Gardening improves the mind


It's long been known that gardening is good for our physical health: you’re using your muscles, stretching your limbs, burning calories, and lowering blood pressure. Well, gardening is now being promoted by GPs in the UK to improve and manage patients’ mental health. At a GP surgery in Manchester, patients are given pot plants as alternatives to antidepressants. The patients are then asked to care for the plant, which is later planted in the surgery’s communal garden. “Having something to care for brings so many benefits to people,” Augusta Ward, a medical secretary at the surgery, told The Metro. “The plant is then a reason to come back to the surgery and get involved in all the other activities in our garden and make new friends.”

Similar schemes exist elsewhere in the UK such as Sydenham Garden in south London, which takes GP referrals for ecotherapy sessions. “Research shows that gardening has huge benefits for wellbeing and can even be as effective as antidepressants in treating mild to moderate depression and anxiety,” Aimee Gee, from the mental health charity Mind, told The Guardian. “Nurturing a garden or allotment provides the satisfaction of completing tasks and creates a stronger connection with the natural environment, both of which are associated with improved self-esteem and decreased levels of anger.” 
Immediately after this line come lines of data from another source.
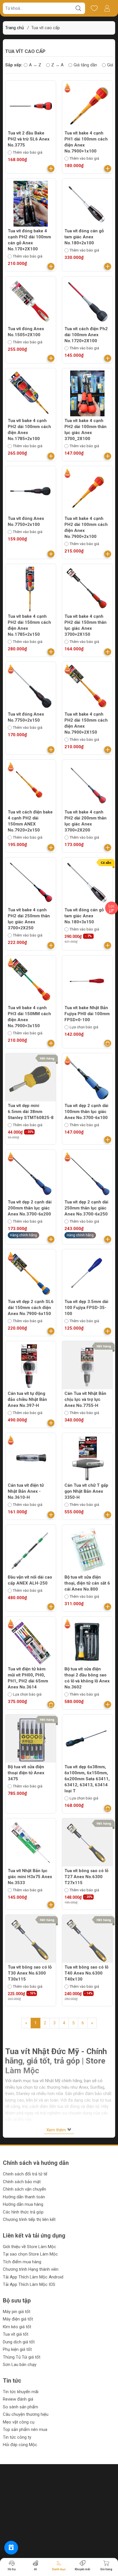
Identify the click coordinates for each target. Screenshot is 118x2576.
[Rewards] (11, 2548)
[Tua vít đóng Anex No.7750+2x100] (31, 491)
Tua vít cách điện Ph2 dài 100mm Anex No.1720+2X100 (86, 334)
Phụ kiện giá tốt (17, 2349)
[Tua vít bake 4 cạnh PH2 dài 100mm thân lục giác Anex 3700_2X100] (87, 393)
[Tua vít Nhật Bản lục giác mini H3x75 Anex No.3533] (31, 1843)
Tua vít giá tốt (15, 2334)
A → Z (35, 65)
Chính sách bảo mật (22, 2181)
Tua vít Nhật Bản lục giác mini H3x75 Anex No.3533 (30, 1876)
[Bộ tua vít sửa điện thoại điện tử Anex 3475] (31, 1740)
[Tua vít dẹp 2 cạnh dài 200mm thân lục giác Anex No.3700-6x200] (31, 1175)
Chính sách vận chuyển (24, 2189)
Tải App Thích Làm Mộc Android (33, 2277)
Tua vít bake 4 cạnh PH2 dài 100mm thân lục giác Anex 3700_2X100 (85, 429)
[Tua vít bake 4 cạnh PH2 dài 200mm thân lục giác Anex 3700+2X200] (87, 785)
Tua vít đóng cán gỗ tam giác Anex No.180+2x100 (84, 236)
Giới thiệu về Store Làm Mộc (29, 2246)
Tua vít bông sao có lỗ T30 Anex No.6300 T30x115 (30, 1973)
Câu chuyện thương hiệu (25, 2414)
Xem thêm (56, 2130)
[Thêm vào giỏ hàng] (51, 168)
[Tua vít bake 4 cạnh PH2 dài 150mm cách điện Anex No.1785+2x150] (31, 589)
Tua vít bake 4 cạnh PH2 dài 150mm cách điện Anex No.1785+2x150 (29, 625)
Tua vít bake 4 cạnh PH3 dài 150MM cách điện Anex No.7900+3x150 (29, 1016)
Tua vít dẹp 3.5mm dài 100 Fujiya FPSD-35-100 (86, 1307)
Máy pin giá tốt (16, 2311)
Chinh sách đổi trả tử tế (25, 2174)
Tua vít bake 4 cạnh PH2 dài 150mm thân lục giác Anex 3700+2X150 (85, 625)
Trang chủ (14, 27)
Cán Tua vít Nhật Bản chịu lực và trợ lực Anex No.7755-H (85, 1399)
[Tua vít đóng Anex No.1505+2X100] (31, 301)
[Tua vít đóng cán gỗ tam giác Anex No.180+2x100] (87, 204)
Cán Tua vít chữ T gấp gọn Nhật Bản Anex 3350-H (86, 1491)
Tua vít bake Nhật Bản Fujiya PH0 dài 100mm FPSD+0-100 (87, 1013)
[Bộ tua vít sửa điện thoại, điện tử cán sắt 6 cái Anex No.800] (87, 1550)
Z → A (57, 65)
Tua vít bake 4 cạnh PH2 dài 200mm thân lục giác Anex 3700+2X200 (85, 821)
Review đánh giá (18, 2399)
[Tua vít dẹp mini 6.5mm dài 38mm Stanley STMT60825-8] (31, 1078)
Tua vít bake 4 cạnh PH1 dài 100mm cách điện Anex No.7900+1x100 (86, 142)
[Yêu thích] (94, 8)
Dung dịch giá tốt (19, 2342)
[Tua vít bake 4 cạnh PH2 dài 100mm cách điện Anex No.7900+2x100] (87, 491)
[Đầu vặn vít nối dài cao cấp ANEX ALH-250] (31, 1550)
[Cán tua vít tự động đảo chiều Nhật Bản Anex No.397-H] (31, 1366)
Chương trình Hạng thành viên (30, 2269)
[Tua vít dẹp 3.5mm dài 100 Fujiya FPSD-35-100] (87, 1274)
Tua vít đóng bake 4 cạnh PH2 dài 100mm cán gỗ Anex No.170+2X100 (29, 240)
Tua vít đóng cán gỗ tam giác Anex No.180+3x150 (84, 915)
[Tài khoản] (107, 8)
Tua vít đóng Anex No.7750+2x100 (26, 521)
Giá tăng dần (85, 65)
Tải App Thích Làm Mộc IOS (29, 2284)
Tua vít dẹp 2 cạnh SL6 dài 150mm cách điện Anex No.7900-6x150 (31, 1307)
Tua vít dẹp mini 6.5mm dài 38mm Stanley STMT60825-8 (31, 1111)
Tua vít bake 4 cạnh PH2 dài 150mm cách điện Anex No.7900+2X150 (86, 723)
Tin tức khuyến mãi (20, 2391)
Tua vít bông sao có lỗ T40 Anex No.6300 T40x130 (86, 1973)
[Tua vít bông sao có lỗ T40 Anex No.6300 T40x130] (87, 1940)
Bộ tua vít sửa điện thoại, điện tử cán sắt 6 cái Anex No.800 (87, 1583)
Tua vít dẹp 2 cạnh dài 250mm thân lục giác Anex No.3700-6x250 (86, 1208)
In 2015, a Dutch study was conducted with two groups of participants. One group had to perform gardening tasks for half an hour prior to completing a stressful task, while the other group remained stuck indoors. The findings suggested that, while completing the demanding task, the gardening group recorded better moods than the group kept inside. Dr Philippa James, one of the Manchester surgery’s GPs, has witnessed similar results: “I’ve seen how our patients relax in the garden. There’s a lot of evidence now about how two hours a week in a green space can lift mood — and then that too has physical, mental and emotional benefits. That’s something we need to harness.”